> [Task objective]
Filter the listing below, keeping only the lines with the word "item".

> [Records for processing]
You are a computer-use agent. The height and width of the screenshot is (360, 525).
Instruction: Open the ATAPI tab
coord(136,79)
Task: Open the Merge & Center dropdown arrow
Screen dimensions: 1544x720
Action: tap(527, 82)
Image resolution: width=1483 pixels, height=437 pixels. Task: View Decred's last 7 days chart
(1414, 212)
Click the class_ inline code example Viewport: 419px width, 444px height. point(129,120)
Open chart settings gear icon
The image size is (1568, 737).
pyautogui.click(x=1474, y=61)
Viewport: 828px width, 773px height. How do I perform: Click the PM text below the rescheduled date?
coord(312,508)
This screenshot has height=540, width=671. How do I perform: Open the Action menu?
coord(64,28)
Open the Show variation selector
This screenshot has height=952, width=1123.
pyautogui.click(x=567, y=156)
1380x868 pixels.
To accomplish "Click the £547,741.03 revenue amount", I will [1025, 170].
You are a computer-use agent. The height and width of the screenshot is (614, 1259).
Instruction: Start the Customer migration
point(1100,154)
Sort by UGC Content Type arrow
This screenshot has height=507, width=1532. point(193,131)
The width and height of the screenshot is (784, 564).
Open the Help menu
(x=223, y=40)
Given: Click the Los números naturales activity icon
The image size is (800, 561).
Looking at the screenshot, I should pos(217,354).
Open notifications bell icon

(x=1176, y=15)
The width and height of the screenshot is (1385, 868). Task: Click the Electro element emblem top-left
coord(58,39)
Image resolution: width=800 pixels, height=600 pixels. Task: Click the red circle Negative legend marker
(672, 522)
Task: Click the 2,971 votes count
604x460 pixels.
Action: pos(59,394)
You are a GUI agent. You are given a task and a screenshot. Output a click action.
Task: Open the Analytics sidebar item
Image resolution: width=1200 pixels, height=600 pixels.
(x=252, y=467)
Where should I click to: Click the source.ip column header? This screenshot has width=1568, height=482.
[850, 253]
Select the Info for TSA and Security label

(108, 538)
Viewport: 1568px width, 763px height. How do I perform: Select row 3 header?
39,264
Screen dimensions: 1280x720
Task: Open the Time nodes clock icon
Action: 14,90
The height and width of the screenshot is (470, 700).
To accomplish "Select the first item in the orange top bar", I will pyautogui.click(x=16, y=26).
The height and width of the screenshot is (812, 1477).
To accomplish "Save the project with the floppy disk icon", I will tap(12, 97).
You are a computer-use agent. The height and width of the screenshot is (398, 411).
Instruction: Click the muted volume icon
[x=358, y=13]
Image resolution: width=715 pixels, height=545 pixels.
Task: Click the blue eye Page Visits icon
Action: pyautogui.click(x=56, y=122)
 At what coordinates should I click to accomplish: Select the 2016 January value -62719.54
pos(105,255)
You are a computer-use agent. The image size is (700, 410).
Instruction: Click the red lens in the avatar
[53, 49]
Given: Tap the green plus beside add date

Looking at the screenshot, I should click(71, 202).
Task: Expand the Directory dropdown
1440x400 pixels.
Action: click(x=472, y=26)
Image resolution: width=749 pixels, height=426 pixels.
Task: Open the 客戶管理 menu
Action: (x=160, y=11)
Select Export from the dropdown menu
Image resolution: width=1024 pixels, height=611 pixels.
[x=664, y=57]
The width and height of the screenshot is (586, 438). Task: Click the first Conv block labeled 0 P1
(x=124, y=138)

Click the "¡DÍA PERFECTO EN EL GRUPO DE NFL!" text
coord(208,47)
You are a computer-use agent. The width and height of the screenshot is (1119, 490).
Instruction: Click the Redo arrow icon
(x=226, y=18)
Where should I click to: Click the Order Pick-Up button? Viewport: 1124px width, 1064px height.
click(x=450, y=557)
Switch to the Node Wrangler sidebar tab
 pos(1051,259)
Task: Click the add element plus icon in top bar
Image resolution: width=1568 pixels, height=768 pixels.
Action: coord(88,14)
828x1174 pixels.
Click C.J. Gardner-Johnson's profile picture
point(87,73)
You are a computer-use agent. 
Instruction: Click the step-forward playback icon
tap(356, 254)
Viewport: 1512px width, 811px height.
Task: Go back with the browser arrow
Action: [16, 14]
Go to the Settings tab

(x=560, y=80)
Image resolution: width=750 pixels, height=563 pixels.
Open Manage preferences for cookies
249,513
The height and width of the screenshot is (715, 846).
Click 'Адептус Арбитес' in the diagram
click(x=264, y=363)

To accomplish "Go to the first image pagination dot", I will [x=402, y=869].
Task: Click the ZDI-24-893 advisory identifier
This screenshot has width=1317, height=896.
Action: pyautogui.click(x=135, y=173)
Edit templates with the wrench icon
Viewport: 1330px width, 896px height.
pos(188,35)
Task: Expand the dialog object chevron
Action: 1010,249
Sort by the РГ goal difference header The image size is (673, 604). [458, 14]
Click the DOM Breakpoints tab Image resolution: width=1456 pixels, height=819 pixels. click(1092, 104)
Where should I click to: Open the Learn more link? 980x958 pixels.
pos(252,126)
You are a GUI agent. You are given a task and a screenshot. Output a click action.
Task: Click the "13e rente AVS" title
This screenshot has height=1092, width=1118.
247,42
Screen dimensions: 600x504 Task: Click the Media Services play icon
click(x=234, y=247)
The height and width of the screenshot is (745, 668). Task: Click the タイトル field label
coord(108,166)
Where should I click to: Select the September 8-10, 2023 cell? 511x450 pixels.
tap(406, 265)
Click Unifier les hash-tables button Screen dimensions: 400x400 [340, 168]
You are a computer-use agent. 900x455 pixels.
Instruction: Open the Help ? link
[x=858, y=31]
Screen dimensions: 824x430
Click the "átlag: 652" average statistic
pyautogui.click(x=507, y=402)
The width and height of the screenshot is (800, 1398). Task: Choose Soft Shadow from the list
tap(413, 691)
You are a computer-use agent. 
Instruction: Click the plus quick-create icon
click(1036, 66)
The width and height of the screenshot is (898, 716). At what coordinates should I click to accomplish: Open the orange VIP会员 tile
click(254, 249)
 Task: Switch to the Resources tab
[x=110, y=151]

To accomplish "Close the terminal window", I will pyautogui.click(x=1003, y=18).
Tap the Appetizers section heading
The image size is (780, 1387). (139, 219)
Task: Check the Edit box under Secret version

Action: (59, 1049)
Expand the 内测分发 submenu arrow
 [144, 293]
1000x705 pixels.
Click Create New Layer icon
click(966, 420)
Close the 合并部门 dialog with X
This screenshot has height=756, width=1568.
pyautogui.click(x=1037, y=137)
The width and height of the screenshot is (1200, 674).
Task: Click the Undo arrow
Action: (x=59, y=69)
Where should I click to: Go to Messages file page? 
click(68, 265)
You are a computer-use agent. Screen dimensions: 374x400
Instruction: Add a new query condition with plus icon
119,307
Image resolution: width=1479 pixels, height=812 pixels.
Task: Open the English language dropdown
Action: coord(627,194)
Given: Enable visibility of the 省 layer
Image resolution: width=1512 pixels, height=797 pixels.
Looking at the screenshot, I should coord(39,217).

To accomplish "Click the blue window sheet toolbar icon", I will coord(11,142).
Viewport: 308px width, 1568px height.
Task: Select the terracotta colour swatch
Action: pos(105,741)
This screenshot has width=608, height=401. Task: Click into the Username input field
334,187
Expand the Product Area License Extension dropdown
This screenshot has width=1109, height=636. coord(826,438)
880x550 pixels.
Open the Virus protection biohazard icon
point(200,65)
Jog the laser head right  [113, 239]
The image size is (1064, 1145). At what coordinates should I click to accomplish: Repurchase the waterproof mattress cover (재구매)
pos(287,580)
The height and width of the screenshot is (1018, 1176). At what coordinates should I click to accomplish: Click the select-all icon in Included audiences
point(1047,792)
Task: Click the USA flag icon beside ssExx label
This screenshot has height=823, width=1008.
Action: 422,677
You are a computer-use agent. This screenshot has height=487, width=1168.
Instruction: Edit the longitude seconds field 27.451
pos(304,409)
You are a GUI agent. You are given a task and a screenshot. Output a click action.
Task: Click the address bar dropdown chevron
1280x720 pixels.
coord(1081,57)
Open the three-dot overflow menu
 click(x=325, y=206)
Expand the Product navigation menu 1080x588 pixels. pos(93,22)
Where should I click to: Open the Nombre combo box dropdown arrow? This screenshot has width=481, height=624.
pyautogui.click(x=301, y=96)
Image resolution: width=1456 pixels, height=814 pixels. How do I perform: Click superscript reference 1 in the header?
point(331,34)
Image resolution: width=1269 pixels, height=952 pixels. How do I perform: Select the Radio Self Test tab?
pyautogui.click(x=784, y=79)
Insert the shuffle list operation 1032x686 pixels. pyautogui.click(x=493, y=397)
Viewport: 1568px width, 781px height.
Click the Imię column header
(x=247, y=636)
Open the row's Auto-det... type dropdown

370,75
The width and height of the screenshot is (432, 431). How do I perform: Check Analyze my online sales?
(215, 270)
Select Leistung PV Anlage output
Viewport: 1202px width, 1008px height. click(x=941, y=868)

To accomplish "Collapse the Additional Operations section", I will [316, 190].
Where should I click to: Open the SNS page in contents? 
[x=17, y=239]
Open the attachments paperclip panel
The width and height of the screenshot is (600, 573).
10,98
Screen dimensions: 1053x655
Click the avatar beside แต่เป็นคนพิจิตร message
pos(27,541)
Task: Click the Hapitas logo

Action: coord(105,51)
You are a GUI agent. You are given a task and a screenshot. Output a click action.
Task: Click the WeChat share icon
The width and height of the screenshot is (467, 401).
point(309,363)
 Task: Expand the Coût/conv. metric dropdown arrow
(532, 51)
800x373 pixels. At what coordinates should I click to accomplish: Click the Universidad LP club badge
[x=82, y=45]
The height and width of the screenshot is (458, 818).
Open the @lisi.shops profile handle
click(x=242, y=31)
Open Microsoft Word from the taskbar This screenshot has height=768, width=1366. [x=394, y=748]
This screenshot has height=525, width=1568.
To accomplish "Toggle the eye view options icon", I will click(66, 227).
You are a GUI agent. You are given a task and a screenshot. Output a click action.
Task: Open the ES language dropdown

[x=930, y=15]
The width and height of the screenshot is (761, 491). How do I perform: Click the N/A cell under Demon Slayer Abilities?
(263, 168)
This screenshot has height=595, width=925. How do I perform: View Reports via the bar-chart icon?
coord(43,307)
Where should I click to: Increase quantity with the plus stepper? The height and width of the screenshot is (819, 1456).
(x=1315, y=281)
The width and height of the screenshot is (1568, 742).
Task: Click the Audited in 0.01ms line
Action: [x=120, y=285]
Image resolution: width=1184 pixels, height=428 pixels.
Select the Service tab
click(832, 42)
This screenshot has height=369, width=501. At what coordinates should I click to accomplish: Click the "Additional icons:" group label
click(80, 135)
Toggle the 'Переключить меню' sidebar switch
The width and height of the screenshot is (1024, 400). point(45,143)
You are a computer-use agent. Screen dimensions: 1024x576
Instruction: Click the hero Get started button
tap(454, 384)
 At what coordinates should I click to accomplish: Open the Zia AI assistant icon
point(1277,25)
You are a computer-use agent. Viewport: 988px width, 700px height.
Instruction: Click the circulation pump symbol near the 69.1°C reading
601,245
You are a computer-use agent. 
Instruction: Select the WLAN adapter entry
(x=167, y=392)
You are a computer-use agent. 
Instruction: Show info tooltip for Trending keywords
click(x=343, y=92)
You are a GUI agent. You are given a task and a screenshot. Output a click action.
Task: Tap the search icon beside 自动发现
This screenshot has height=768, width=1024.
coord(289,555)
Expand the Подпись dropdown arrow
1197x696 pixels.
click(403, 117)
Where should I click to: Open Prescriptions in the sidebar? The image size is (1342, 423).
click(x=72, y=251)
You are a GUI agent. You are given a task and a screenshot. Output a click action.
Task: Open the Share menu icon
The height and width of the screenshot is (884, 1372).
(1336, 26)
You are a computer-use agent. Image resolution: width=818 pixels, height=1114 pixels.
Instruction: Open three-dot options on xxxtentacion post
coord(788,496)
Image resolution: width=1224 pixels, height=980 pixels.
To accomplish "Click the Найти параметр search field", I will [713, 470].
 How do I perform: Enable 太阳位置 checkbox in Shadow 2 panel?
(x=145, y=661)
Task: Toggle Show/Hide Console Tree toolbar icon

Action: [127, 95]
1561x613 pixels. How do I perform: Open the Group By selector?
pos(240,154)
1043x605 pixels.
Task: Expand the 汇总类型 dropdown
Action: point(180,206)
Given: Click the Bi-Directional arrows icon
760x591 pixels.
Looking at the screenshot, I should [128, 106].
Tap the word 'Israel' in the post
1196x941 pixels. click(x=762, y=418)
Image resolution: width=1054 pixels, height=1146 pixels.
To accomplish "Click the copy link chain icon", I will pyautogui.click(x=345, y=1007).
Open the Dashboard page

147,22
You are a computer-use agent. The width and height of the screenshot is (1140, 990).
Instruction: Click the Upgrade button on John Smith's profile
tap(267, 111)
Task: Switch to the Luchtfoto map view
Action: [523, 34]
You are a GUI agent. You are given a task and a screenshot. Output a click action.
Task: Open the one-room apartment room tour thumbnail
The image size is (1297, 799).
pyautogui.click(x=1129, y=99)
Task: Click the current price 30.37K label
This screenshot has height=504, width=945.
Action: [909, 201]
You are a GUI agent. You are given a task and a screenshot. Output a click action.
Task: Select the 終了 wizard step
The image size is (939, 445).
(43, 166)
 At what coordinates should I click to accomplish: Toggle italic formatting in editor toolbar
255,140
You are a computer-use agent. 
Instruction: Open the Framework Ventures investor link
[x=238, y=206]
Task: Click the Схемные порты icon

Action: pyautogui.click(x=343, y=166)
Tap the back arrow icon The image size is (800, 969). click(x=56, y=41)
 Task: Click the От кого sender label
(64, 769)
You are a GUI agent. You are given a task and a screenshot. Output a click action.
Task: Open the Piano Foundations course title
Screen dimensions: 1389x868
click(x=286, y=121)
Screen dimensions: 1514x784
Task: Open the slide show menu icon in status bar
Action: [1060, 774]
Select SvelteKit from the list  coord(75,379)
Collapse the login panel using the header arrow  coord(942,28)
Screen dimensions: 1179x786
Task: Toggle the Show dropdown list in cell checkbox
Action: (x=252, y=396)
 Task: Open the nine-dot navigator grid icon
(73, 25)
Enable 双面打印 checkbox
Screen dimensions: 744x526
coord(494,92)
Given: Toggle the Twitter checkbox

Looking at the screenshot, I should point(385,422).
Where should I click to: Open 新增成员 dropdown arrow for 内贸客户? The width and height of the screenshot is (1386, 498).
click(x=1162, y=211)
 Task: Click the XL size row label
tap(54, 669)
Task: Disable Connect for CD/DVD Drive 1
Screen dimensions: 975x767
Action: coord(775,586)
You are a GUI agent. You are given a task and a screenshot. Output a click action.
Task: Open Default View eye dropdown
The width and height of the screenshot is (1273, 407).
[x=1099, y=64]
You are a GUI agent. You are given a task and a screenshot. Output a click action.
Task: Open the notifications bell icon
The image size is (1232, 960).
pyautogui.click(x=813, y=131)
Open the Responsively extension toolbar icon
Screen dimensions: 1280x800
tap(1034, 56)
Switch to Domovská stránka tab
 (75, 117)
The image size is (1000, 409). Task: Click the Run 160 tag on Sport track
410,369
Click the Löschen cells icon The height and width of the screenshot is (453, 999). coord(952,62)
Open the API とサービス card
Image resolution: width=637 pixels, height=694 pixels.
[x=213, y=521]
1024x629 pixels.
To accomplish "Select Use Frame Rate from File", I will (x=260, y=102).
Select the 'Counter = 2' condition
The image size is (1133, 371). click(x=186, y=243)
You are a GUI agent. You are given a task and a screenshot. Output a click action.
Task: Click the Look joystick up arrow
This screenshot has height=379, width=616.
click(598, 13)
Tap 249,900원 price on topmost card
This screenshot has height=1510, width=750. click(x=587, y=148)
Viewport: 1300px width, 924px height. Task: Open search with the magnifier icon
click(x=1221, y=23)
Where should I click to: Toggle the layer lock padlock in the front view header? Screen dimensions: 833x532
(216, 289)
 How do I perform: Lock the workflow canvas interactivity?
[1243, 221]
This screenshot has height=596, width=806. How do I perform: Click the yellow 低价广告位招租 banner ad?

> [Written response]
Task: Open the Analytics sidebar item
To accomplish "Select the first item in the orange top bar", I will pyautogui.click(x=16, y=26).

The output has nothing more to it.